Contact:               Fred Pevow, President & CEO             

                             (713) 336-0844                                           


Gateway enters into a Asset Sales Agreement with GEC Holding, LLC


Houston – (PR Newswire) – December 13, 2012 – Gateway Energy Corporation (OTCBB: GNRG) announced that on December 12, 2012, Gateway Pipeline USA Corporation (“Gateway Pipeline USA”), a wholly owned subsidiary of Gateway Energy Corporation (the “Company”), entered into an asset sales agreement (the “Agreement”) with GEC Holding, LLC (the “Buyer”), pursuant to which Gateway Pipeline USA will sell certain assets, including certain pipelines and pipeline facilities located in Guadalupe and Shelby Counties, Texas, Miller County, Arkansas and Pettis County, Missouri, as well as certain surface contracts, commercial contracts and records related to the operation of the facilities (the “Assets”), to the Buyer.  All of the issued and outstanding capital stock of the Buyer is owned by Frederick W. Pevow, the Chairman and Chief Executive Officer of the Company and Director of Gateway Pipeline USA.  Additionally, Mr. Pevow is the acting President of the Buyer.  


The Buyer has agreed to purchase the Assets from Gateway Pipeline USA for the sum of $1,100,000.  The closing of the transactions contemplated by the Agreement is expected to take place on or before the close of business at 5:00 PM, Central Standard Time, on December 31, 2012.  The closing of the Agreement is subject to certain customary closing conditions, including the obtaining of the necessary consents and approvals to the assignment of the Assets.  The closing of the transaction is further conditioned upon the entry of the Company into a Forbearance Agreement with Meridian Bank, in connection with the Company’s existing Credit Agreement.   

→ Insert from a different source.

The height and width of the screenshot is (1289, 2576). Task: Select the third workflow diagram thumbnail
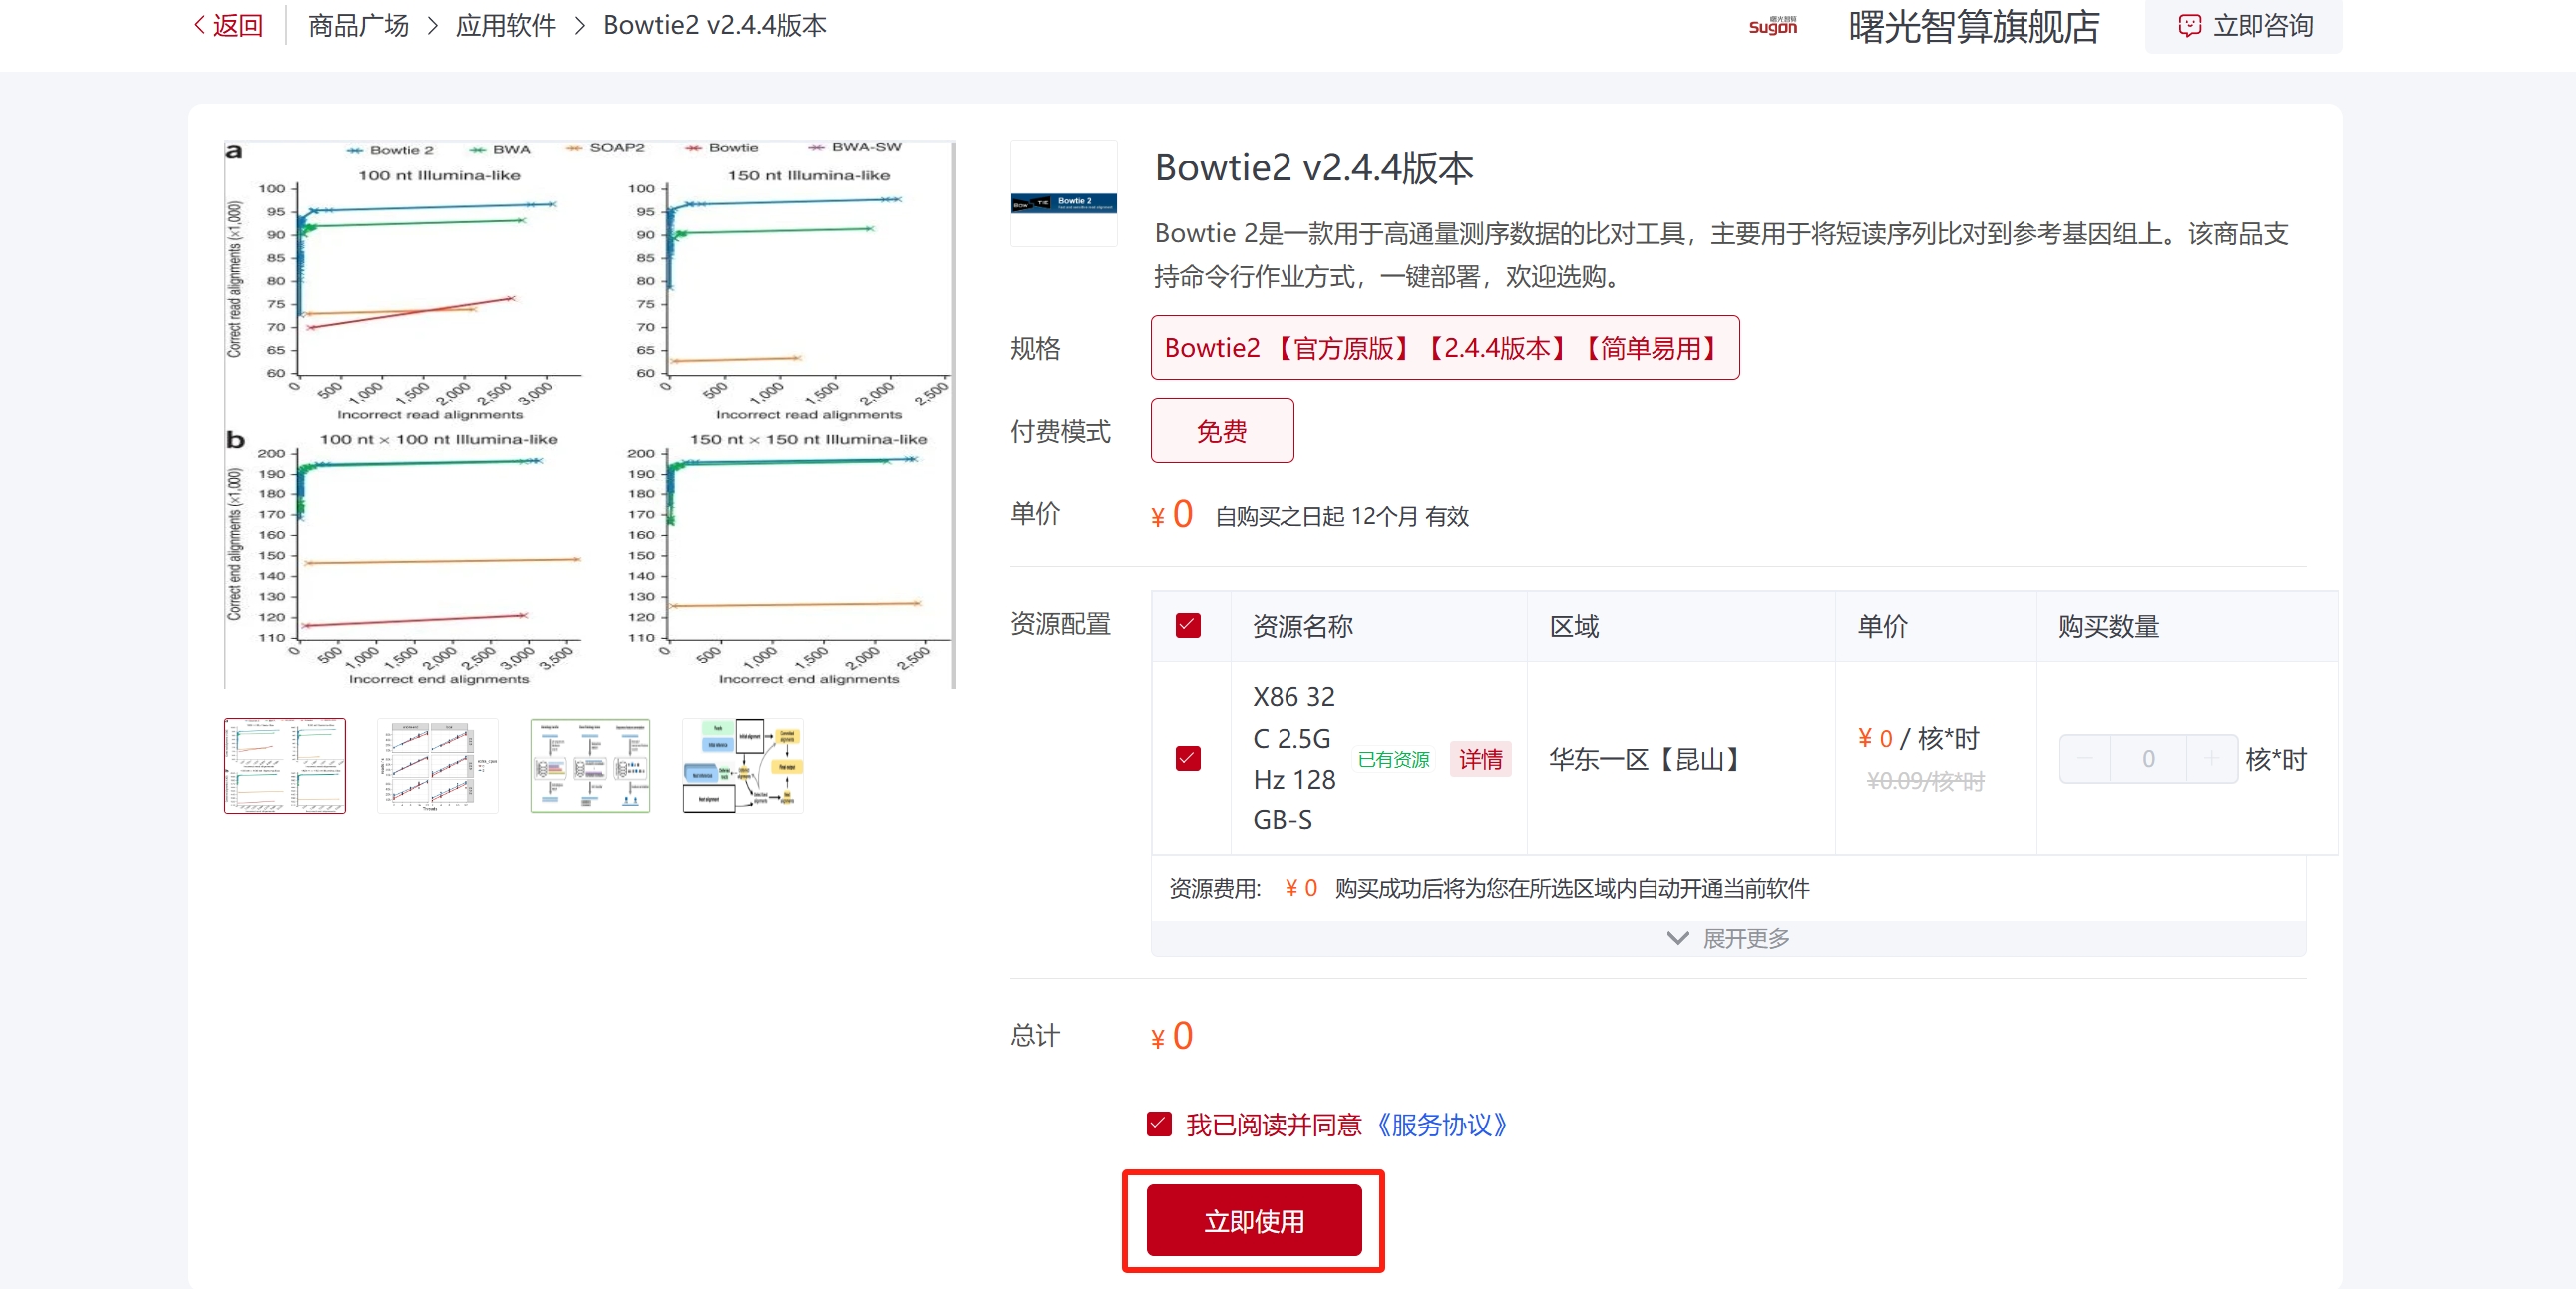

The Agreement provides that prior to the earlier of (i) December 31, 2012, (ii) the closing of the transactions contemplated by the Agreement or (iii) the termination of the Agreement, the Company, acting through a special committee of its Board of Directors (the “Special Committee”), consisting of David F. Huff, John O. Niemann, Jr. and John A. Raasch, may: (i) furnish information or data to any third party purchaser for a proposed sale of the Assets or other assets in order to raise proceeds of at least $1,100,000 (a “Competing Proposal”), (ii) participate in discussions or negotiations with such party regarding such Competing Proposal; and (iii) subject to the approval of the Board of Directors, enter into a definitive agreement containing a Competing Proposal, but only if (a) such Competing Proposal constitutes a Superior Proposal (as defined in the Agreement), (b) the Company shall have provided written notice to the Buyer (a “Notice of Superior Proposal”) advising the Buyer that the Company has received a Superior Proposal, specifying in writing the true and complete final terms and conditions of such Superior Proposal and identifying the person making such Superior Proposal, (c) the Buyer does not, within five Business Days of the Buyer’s receipt of the Notice of Superior Proposal make an offer that the Board of Directors of the Company, acting through the Special Committee, determines in good faith to be more favorable to the Company's stockholders (in their capacities as stockholders) than such Superior Proposal, and (d) simultaneously with the Buyer failing to make the offer described in clause (c) above in the time allotted or the Board of Directors, acting through the Special Committee, making the determination required by clause (c) above that any such offer of the Buyer is not more favorable to the Company's stockholders (in their capacities as stockholders) than such Superior Proposal, as applicable, the Agreement is terminated pursuant to its terms.  Upon any such termination, the Company would pay the Buyer a break-up fee of $33,000.   

DB03/807931.0002/9447397.2 MD32




About Gateway Energy


 Gateway Energy Corporation owns and operates natural gas distribution, transportation, and gathering systems onshore in the continental United States and in federal and state waters of the Gulf of Mexico    


Safe Harbor Statement


Certain of the statements included in this press release, which express a belief, expectation or intention, as well as those regarding future financial performance or results (including, without limitation, the future revenue from the assets acquired, our ability to manage the new assets without a material increase in general and administrative expense and Gateway’s financing plans), or which are not historical facts, are “forward-looking” statements as that term is defined in the Securities Act of 1933, as amended, and the Securities Exchange Act of 1934, as amended. The words “expect”, “plan”, “believe”, “anticipate”, “project”, “estimate”, and similar expressions are intended to identify forward-looking statements. These forward-looking statements are not guarantees of future performance or events and such statements involve a number of risks, uncertainties and assumptions, including but not limited to industry conditions, prices of crude oil and natural gas, regulatory changes, general economic conditions, interest rates, competition, and other factors. Should one or more of these risks or uncertainties materialize or should the underlying assumptions prove incorrect, actual results and outcomes may differ materially from those indicated in the forward-looking statements, which speak only as of the date hereof. The Company undertakes no obligation to republish revised forward-looking statements to reflect events or circumstances after the date hereof or to reflect the occurrence of unanticipated events.